Dans la capitale burkinabè, depuis quelques mois, la police municipale procède à la saisie de boissons alcoolisées de marque Vody, Faxe, etc., dans les boutiques aux encablures des établissements scolaires. Comment certains commerçants apprécient-ils ces actions de salubrité publique ? Qu’en dit la ligue des consommateurs ?
Bien que conscients des dégâts de ces boissons (Cody's, Vody, Faxe…) sur la santé humaine, certains commerçants ne décolèrent pas face à ces opérations de saisie menées par la police municipale.
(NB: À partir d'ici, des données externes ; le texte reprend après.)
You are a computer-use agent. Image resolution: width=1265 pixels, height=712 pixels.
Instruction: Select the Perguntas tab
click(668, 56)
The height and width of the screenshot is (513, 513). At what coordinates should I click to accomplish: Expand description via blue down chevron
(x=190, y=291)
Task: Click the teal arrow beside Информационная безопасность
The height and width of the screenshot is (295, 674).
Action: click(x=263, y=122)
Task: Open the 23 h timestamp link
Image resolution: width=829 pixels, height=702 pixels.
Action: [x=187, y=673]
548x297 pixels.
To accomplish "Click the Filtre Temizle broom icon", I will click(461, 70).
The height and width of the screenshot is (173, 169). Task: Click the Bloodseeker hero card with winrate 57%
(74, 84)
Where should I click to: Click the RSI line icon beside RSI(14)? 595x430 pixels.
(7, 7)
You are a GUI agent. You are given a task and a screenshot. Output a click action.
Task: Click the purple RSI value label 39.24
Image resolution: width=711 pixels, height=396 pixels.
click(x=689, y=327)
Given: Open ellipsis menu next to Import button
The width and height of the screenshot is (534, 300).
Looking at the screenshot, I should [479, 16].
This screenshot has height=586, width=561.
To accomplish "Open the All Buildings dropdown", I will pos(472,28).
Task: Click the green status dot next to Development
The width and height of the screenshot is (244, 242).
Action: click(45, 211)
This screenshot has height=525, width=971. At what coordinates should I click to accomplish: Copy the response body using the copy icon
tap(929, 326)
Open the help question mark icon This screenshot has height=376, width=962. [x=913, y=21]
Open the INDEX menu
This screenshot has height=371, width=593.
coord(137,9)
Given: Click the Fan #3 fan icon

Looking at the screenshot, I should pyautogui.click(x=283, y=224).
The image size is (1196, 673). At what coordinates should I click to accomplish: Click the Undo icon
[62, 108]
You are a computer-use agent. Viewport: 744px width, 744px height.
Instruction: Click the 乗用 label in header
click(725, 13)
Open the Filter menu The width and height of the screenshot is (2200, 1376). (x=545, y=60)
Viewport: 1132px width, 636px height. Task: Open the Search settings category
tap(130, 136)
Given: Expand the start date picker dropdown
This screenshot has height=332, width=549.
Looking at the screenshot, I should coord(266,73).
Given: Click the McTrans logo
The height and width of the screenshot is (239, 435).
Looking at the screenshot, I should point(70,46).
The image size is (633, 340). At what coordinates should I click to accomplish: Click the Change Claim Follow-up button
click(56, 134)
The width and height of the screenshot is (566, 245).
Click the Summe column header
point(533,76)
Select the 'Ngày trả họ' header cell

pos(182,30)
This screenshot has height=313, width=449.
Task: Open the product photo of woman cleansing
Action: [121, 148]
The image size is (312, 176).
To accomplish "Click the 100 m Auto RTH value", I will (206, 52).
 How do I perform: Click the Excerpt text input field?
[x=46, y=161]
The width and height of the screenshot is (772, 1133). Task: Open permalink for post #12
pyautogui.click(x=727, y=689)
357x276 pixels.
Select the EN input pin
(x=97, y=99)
L’un d’eux ayant requis l’anonymat prétend même qu’il ignorait l’existence de la loi interdisant la vente de ces breuvages. « Je ne savais pas que c’était interdit de vendre ces boissons ». Cependant, il estime que c’est une « partie de son gagne-pain quotidien » qui est partie. « C’est une boisson qui ne tarde pas dans le frigo puisque beaucoup aimée et consommée par les jeunes. Donc c’est vraiment une perte pour moi », dit-il. Tout compte fait, il dit avoir compris leçon et n’entend plus vendre ces types de boissons « pour éviter d’avoir des problèmes ».
Selon Abdoul Karim Zongo, commerçant, « c'est vrai que la vente de ces boissons rapporte de l'argent, mais un parent soucieux de l'avenir des enfants ne devrait pas en vendre ». Donc c'est normal que la police municipale embarque les stocks des marchands qui s’obstinent à en vendre. Néanmoins, il estime que « le problème vient de l'État ». « Ces bières ont traversé la frontière pour se retrouver au Burkina ; les responsabilités doivent donc être situées à ce niveau ».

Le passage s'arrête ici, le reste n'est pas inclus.